La coopérative précise dans sa méthode que les chiffres présentent des incertitudes détaillées pour chaque établissement étudié. « Toutefois, la réalité est probablement au-dessus de ces chiffres, car nous mesurons seulement le site principal de chaque université. » Les établissements disposent en effet pour la plupart de plusieurs sites internet pour leurs composantes, leurs laboratoires ou leurs bibliothèques universitaires.
Pour chacune des universités françaises, Noesya présente leur impact carbone annuel et celui évitable, qui correspond à la différence entre l’impact actuel et l’impact possible si le site était développé avec la solution Osuny.
Qui sont les bons et les mauvais élèves ?
« Avec des sites dont l’impact carbone va de 0,2 à 750 tonnes équivalent C02 par an, la réalité est très contrastée », précise Noesya. Avec 749,8 tonnes équivalent CO2 (t eq CO2) estimées par an, le site internet de l’Université Côte d’Azur serait le plus polluant, d’après la coopérative de développement web. Viennent ensuite celui de l’Université Toulouse 3 Paul Sabatier (617 t eq CO2) puis celui de l’Université Paris Cité (542,4).
des marges de progrès très importantes existent pour tous les sites sans exception
À l’inverse, l’impact carbone annuel des sites web de certains établissements est inférieur à 3 tonnes équivalent CO2. C’est le cas notamment du Centre universitaire de Mayotte (0,2 t eq CO2), de l’Institut national universitaire Champollion (1,2) et de La Rochelle Université (2,9). Mais « des marges de progrès très importantes existent pour tous les sites sans exception », assure la coopérative.
Le numérique, un impensé dans l’ESR ?
Invitée de Think Éducation & Recherche le 26 janvier dernier, la dirigeante du Centre de coopération internationale en recherche agronomique pour le développement (Cirad), Élisabeth Claverie de Saint-Martin insistait sur la « prise de conscience à faire » concernant le numérique.
« Nous consommons énormément de datas. Sur tout le reste, la communauté des chercheurs a été très dynamique, et nous leur devons l’essentiel de ce que nous avons dans nos plans ; mais réguler le stockage des données et la circulation sur le réseau, nous sommes un peu dans le mur. Certes ce n’est que 4 % des émissions, mais c’est ce qui croit le plus vite, et nous avons gros travail de pédagogie à faire devant nous », déclarait-elle.
Osuny, une plateforme open source pour les établissements
Le projet de Noesya résulte d’une bifurcation professionnelle pour les cofondateurs de la coopérative, Arnaud Levy et Pierre-André Boissinot.
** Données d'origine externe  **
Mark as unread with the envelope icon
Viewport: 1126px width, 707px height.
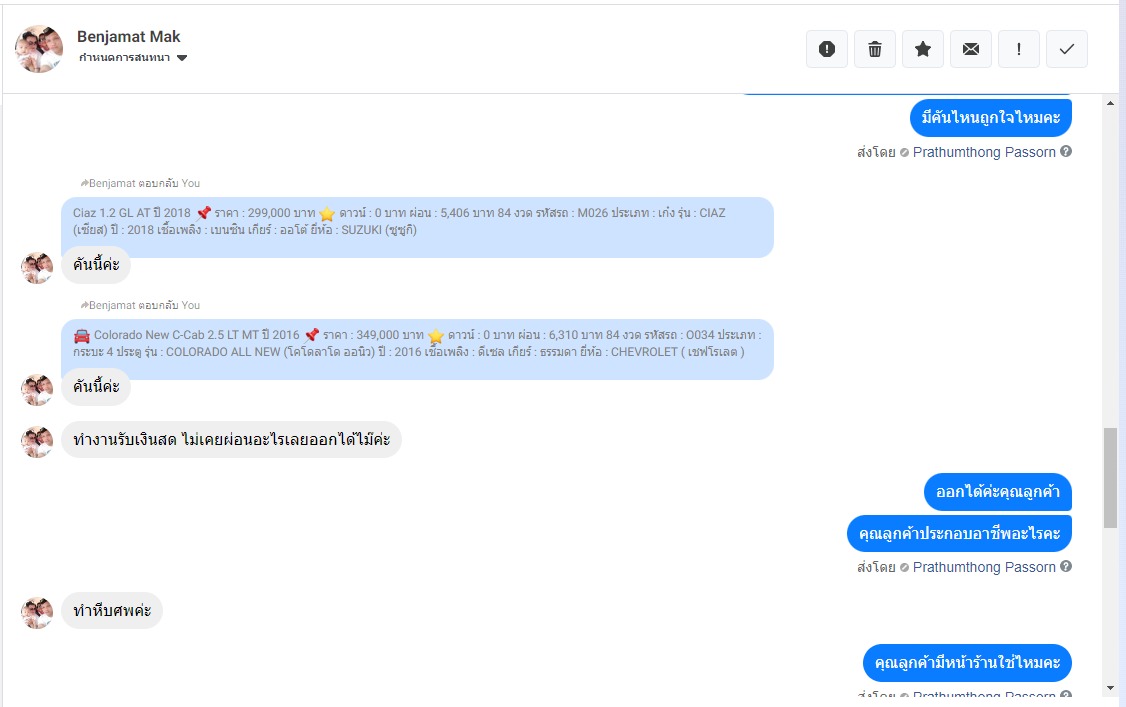pos(971,49)
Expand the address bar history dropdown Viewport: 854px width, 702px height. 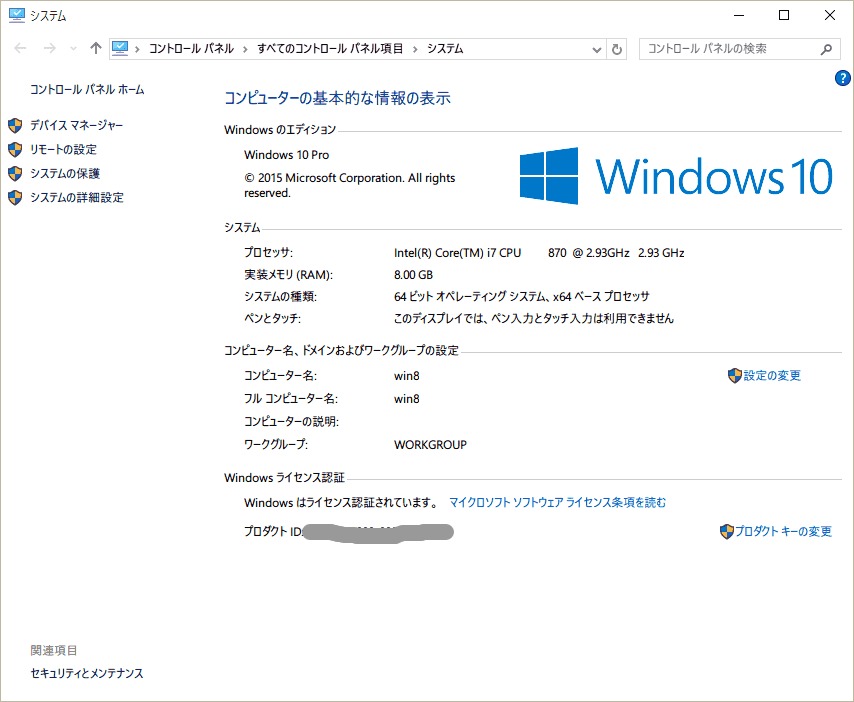(597, 49)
Créée en 2003, leur première agence web est rachetée par l’entreprise Les Poupées russes qui « travaille principalement dans le secteur du luxe pour des clients comme LVMH ou Shiseido », raconte Arnaud Levy.
Après le rachat des Poupées russes en 2019, « on s’est dit qu’il était temps de passer à autre chose et de se tourner vers une activité plus éthique », poursuit le directeur des études du département métiers du multimédia et de l’internet à l’IUT Bordeaux Montaigne.
Noesya voit alors le jour en septembre 2021, sous forme de coopérative, une société qui appartient à ses membres. Ses fondateurs travaillent notamment avec des designers, des développeurs et des chercheurs spécialisés dans le numérique d’intérêt général, en lien étroit avec le laboratoire Médiations, informations, communication, arts de l’Université Bordeaux Montaigne, dont est membre Arnaud Levy.
Premier chantier, réalisé par la coopérative sur fonds propre : les sites web écoconçus. En 2022, elle refait pro bono le site de l’IUT Bordeaux Montaigne. « Il est désormais conforme au Référentiel général d’amélioration de l’accessibilité conçu par l’État, avec des pages très légères, une chaîne d’hébergement relativement résiliente, sans aucune dépendance étasunienne et avec une empreinte écologique très faible », se félicite Arnaud Levy.
Noesya propose désormais Osuny, une solution open source de refonte des sites web prenant en compte les enjeux environnementaux et d’accessibilité. Comme recommandé par l’Agence nationale de la sécurité des systèmes d’information (Anssi), la coopérative conçoit des sites précompilés, c’est-à-dire qu’il n’y a ni langage serveur, ni base de données, mais un ensemble de fichiers à héberger. « Cela diminue les besoins en hébergement et les risques cyber », précise le cofondateur de Noesya.
Un déploiement encore très limité de la solution
Si Osuny est un logiciel libre et gratuit, la coopérative Noesya à l’origine de la plateforme répond à des appels à projets et propose ses services pour réaliser des sites web écoconçus. « Nous essayons de monter un réseau d’acteurs qui puissent utiliser l’outil en open source », expose Arnaud Levy qui a écrit à l’ensemble des présidents d’université pour les informer que la solution Osuny était déployable dans leurs établissements.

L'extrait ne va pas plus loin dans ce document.